The first issue with financial disclosures from a doctor or hospital facility to patient is a basic one. Doctors are seldom aware how much their patients actually pay. Consumers are covered by a variety of insurers, all of whom offer different health plans, for which there are different co-pays and deductibles (which may or may not have been met) at the time of the procedure.
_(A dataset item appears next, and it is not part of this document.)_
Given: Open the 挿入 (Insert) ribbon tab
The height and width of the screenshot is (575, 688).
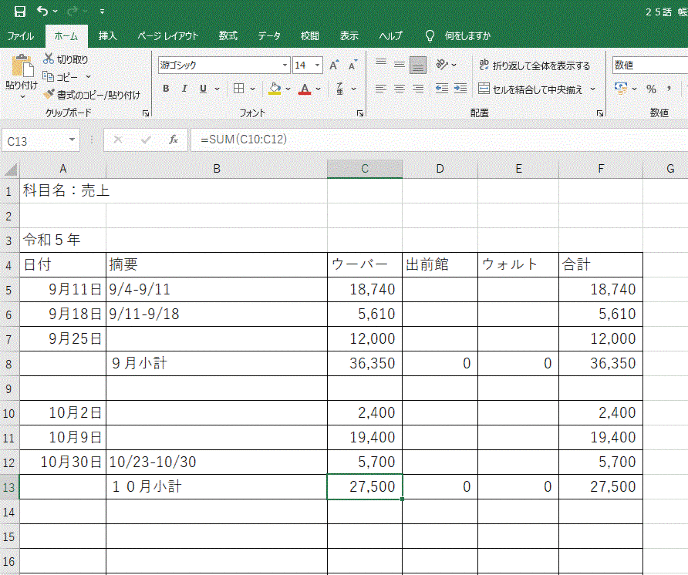Looking at the screenshot, I should (x=108, y=36).
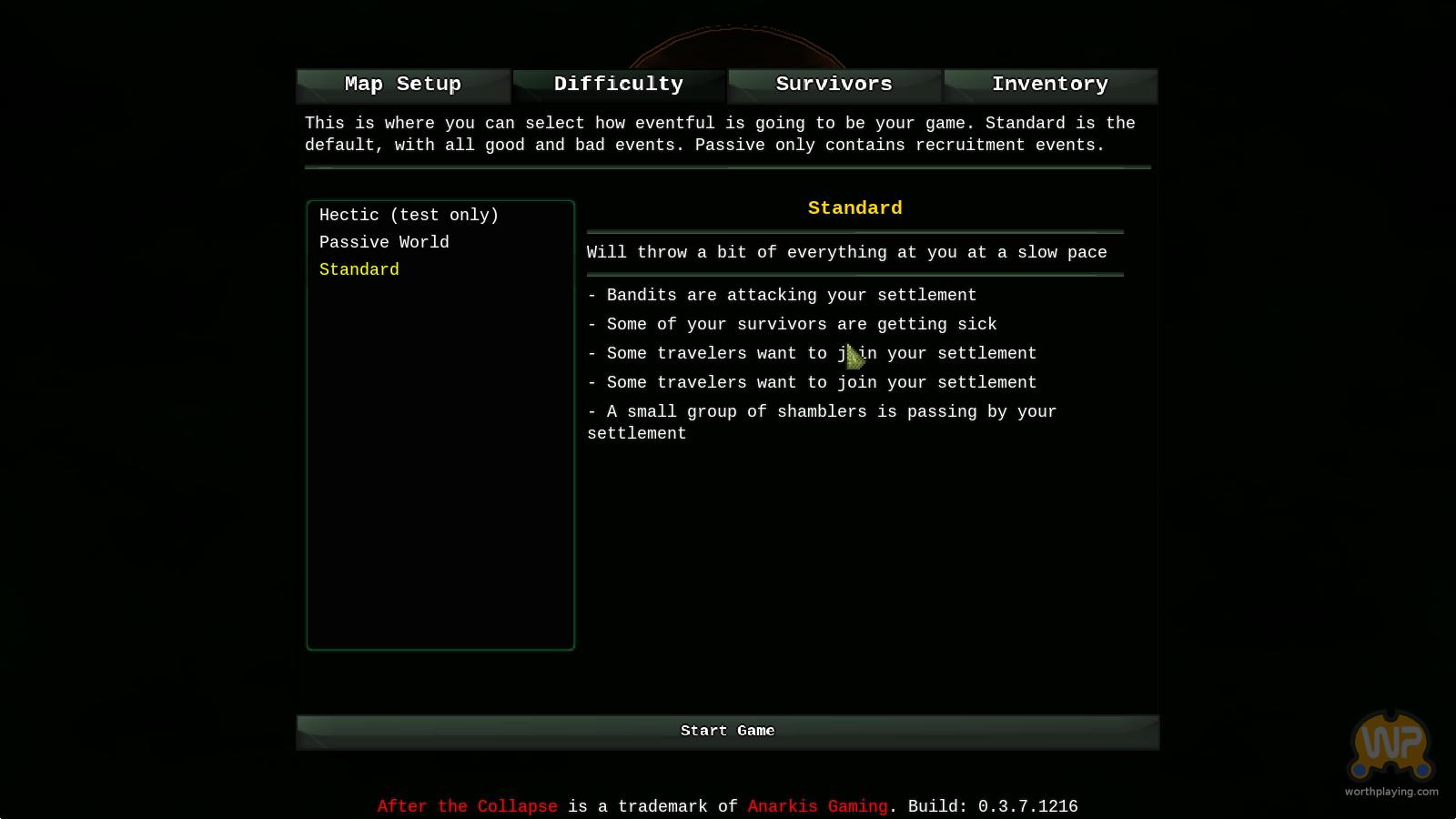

Then it gets even more complicated, as doctors, surgeons, and anesthesiologists may all be in different networks from those covered by the health insurance plan. For example, this can happen if a doctor doesn’t join the same network as the hospital he/she works at. Or you may find that both the doctor and hospital are in-network, but your anesthesiologist may be out-of-network, forcing you to pay a heftier price. It’s common for anesthesiologists, pathologists and radiologists to not accept certain health plans. When possible, you may want to consider requesting an in-network provider. Or you may also come across a situation where your doctor is in-network, but operates at a center that isn’t, leaving you to deal with the “facility charges” that your insurer may refuse to cover. Again, if you are aware of this ahead of time, you can ask your doctor if he/she works at another facility that is in-network.
Regardless of all these facts there are however still, ways to get an approximate value of your procedure. Even though it can be complex, start by figuring out the details with your insurance company. Do they cover your procedure? What is your co-pay and how much are you required to pay? If you are getting a quoted figure, ask if it’s a chargemaster or a negotiated rate by the provider and the insurance company. Being familiar with your plan will let you know if you’ve met your deductible and the percentage your insurer will cover. Don’t be afraid to ask, and if you’re still unclear, ask again. You can discuss the fees and your questions with both the insurer and your provider. Sometimes you may also need a “pre-authorization” from your provider before scheduling your procedure to assure you’re covered.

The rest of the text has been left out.